START PROVIDED INFORMATION

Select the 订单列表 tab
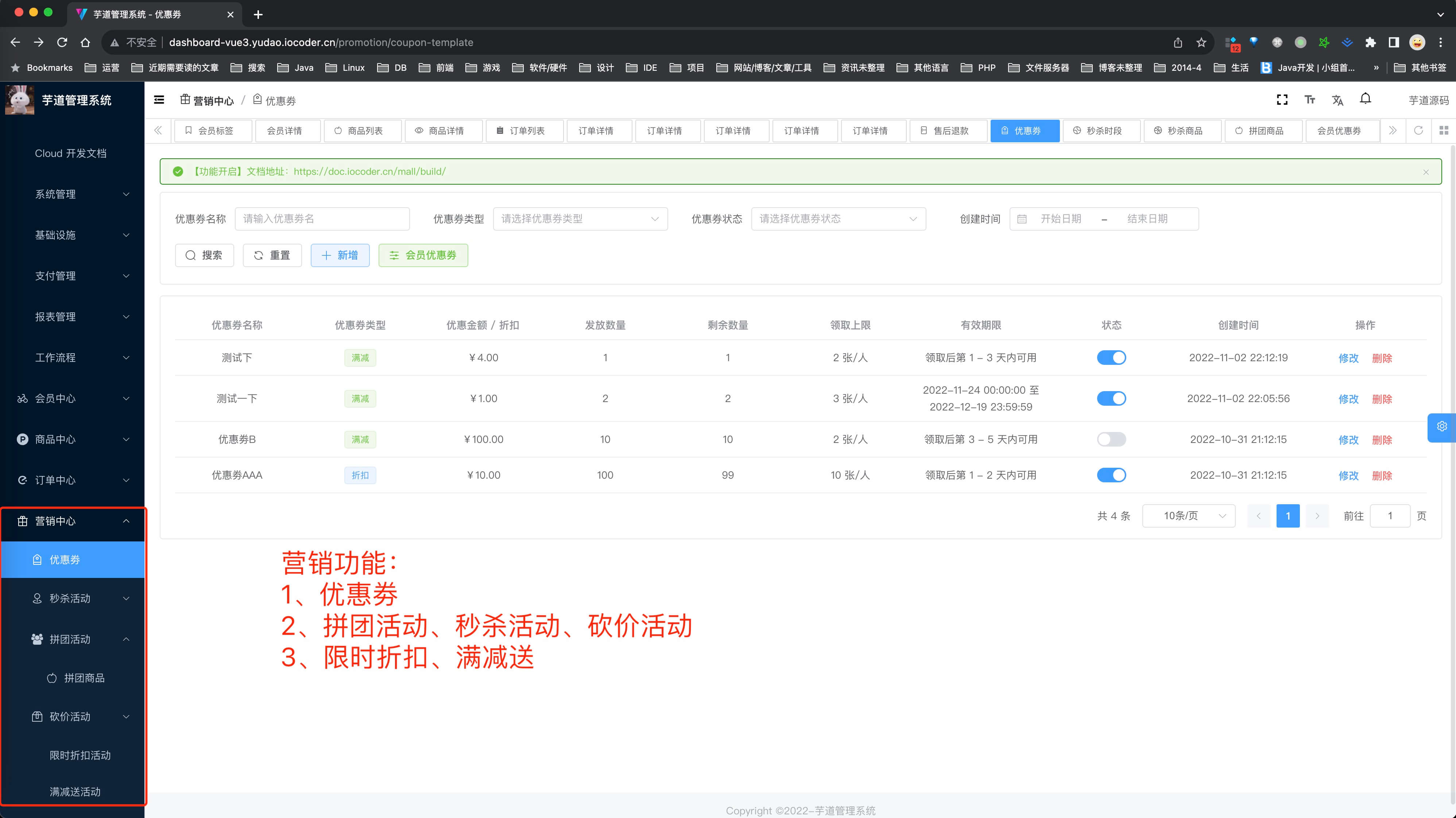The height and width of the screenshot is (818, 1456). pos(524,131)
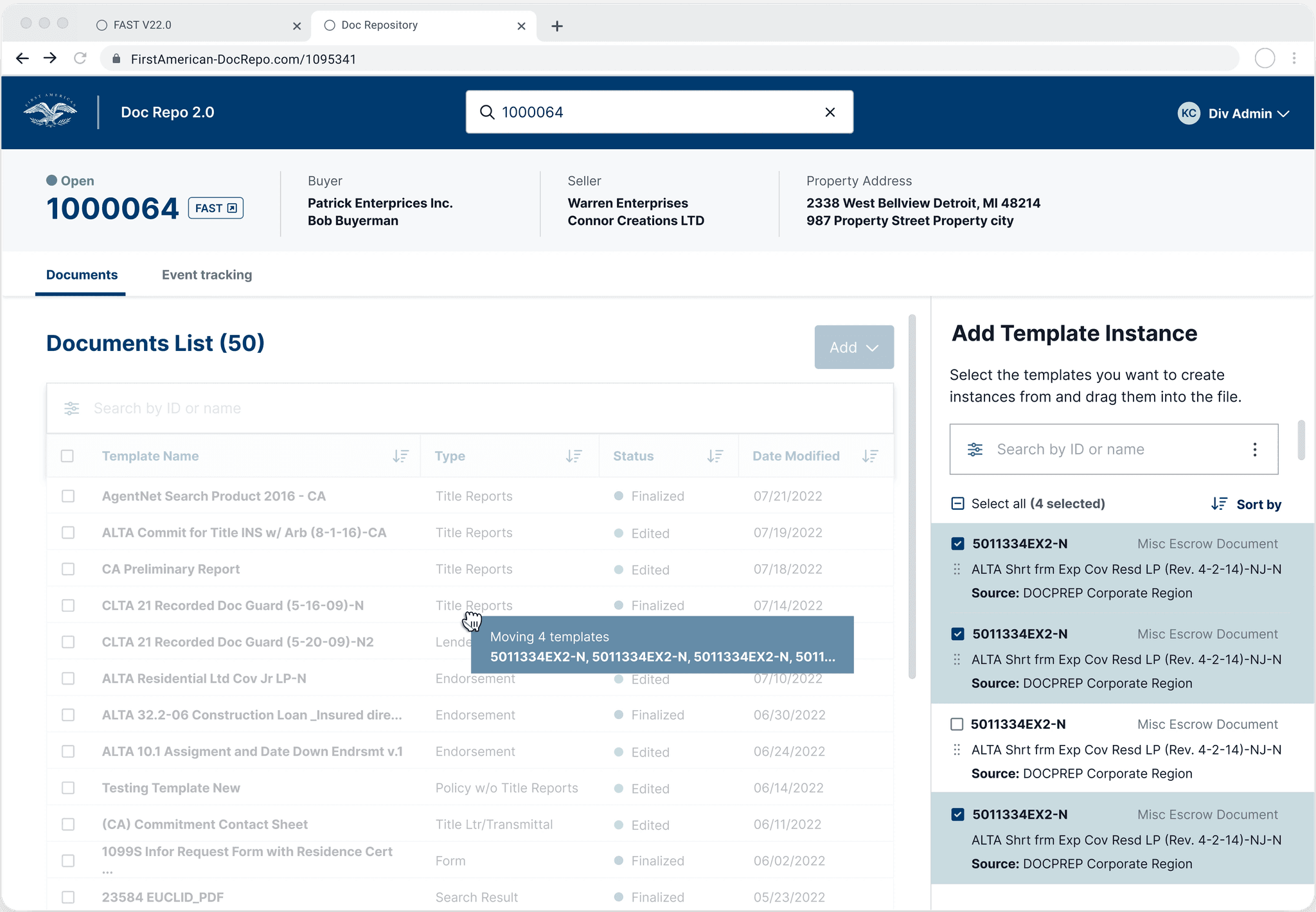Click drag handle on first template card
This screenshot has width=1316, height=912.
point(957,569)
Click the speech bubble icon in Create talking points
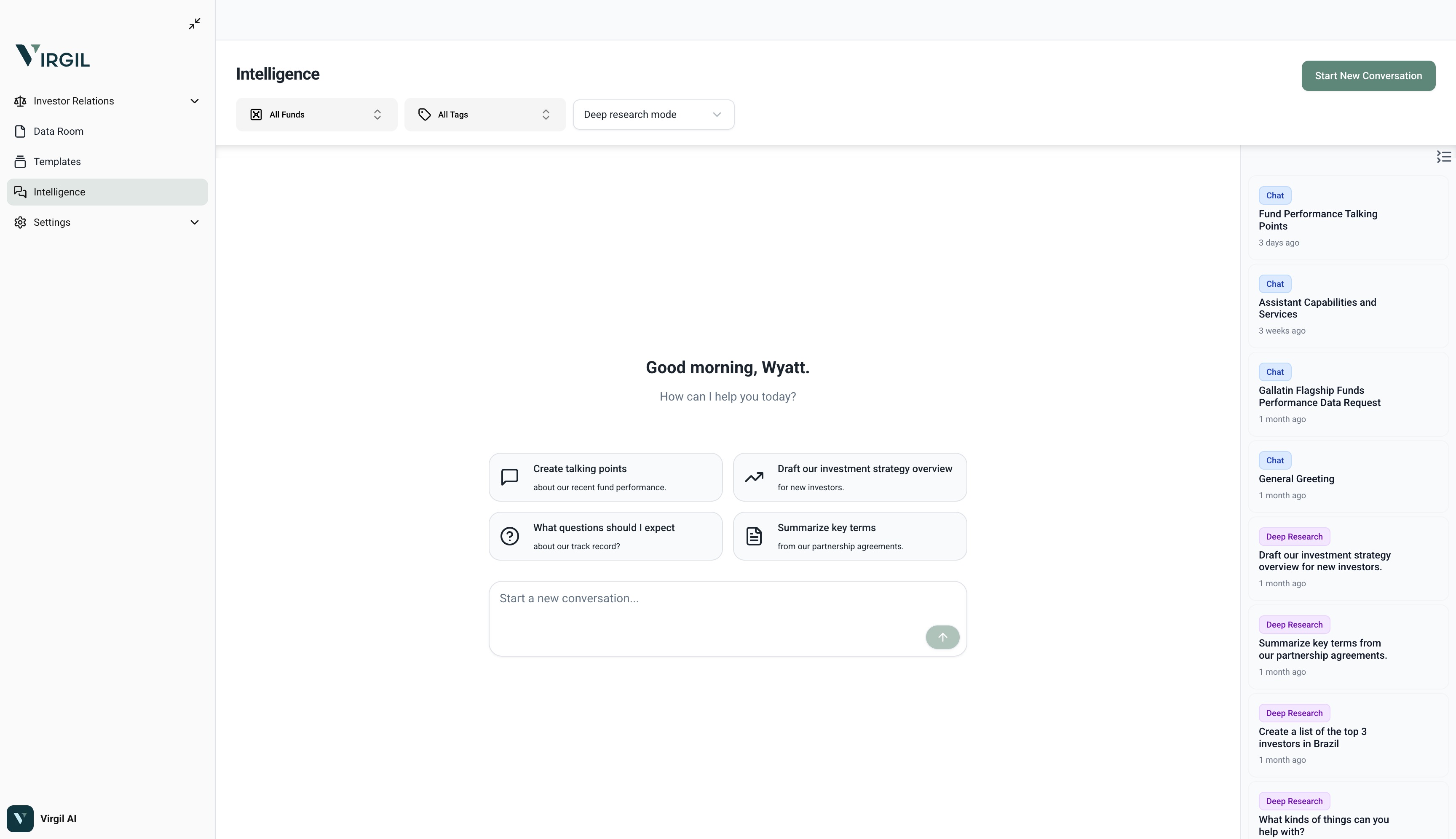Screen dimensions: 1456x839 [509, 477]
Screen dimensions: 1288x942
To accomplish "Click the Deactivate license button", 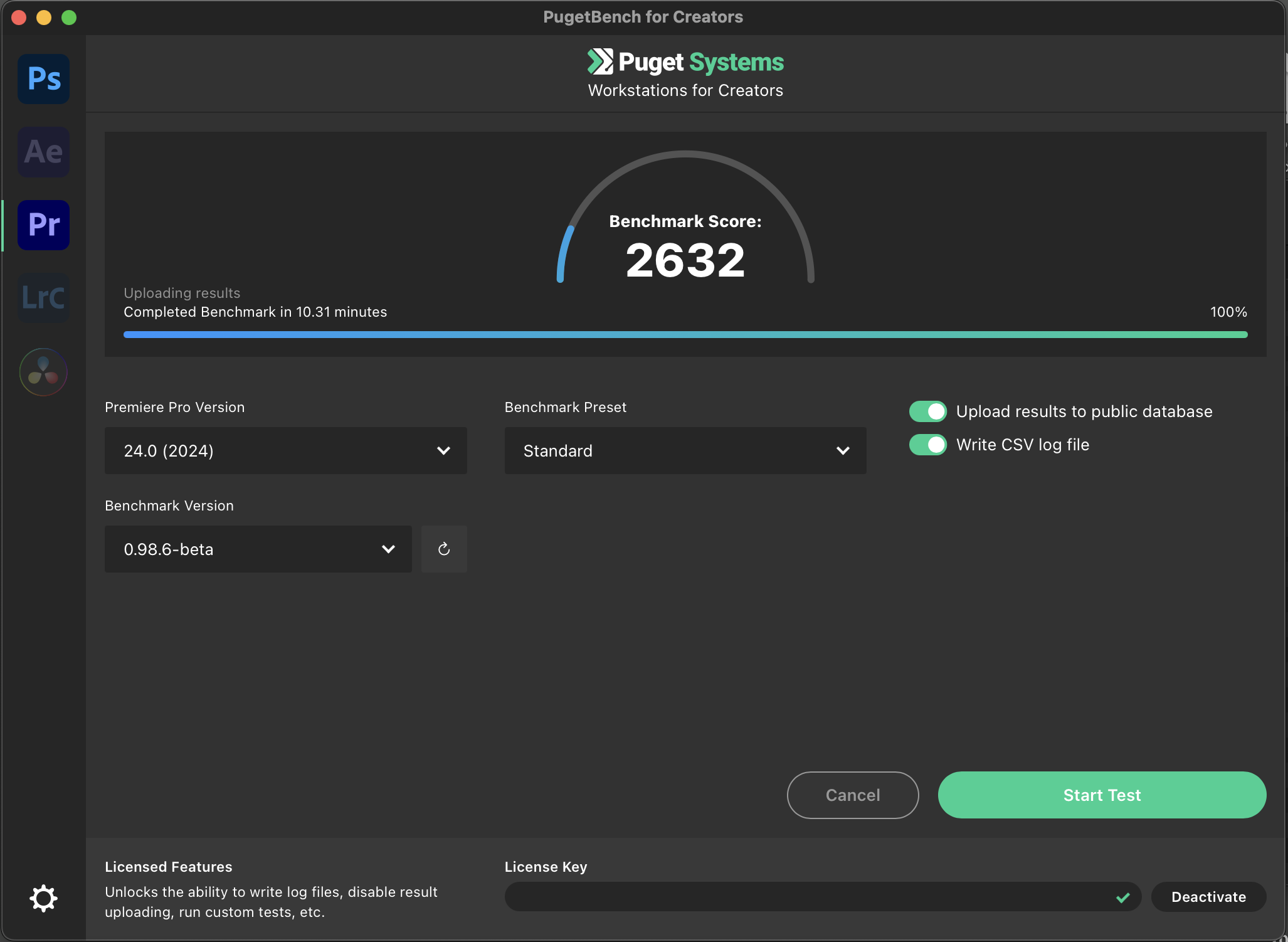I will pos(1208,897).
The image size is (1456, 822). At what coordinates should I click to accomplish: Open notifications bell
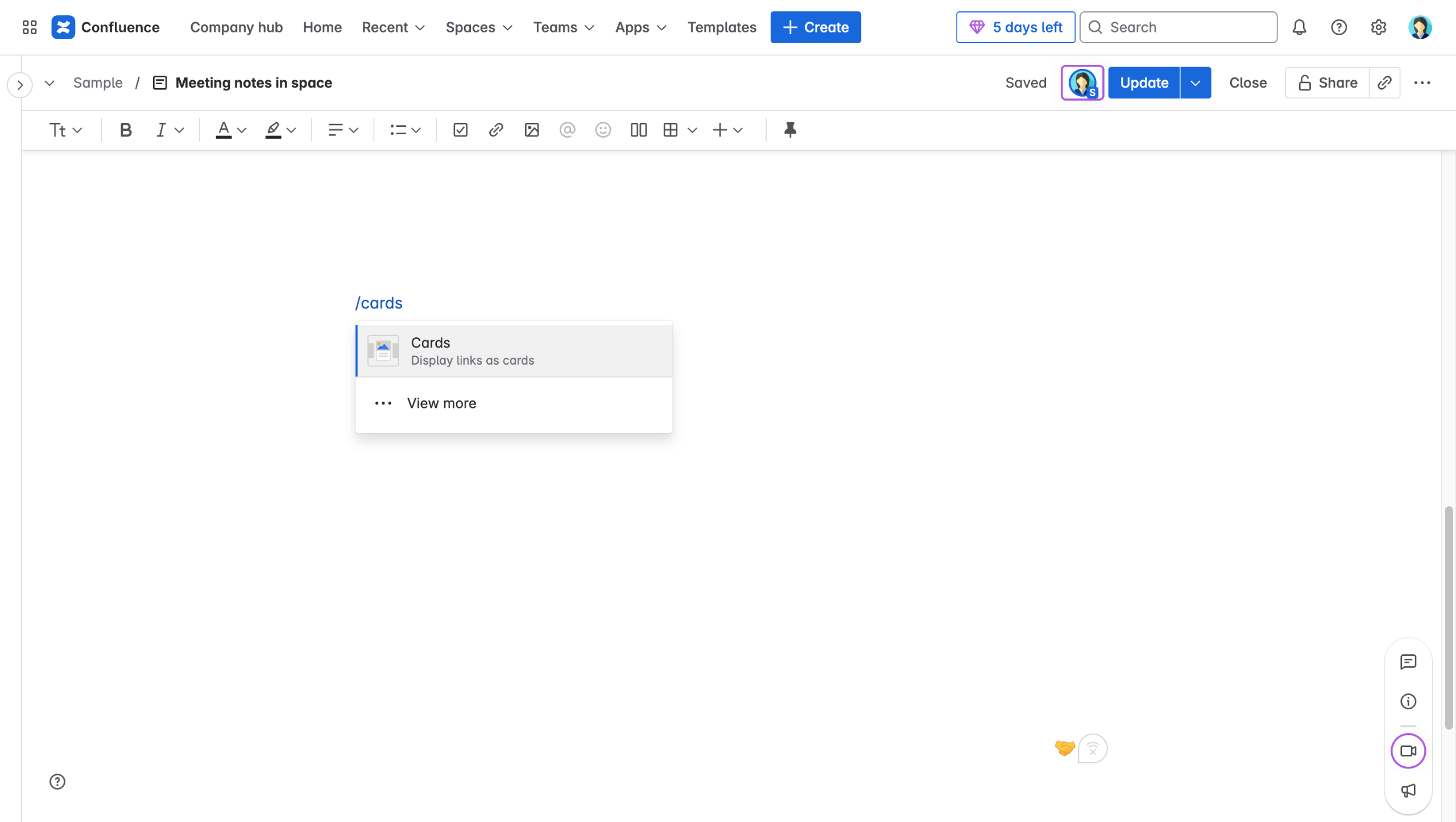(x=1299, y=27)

END PROVIDED INFORMATION

TASK DIRECTIONS: Only the lines from the one containing "The image size" through the last line of the entries above, both included, belong in the answer, written out exactly; pictures do not.

SOLUTION TO THE PROBLEM:
The image size is (1456, 822). At what coordinates should I click to accomplish: Open notifications bell
(x=1299, y=27)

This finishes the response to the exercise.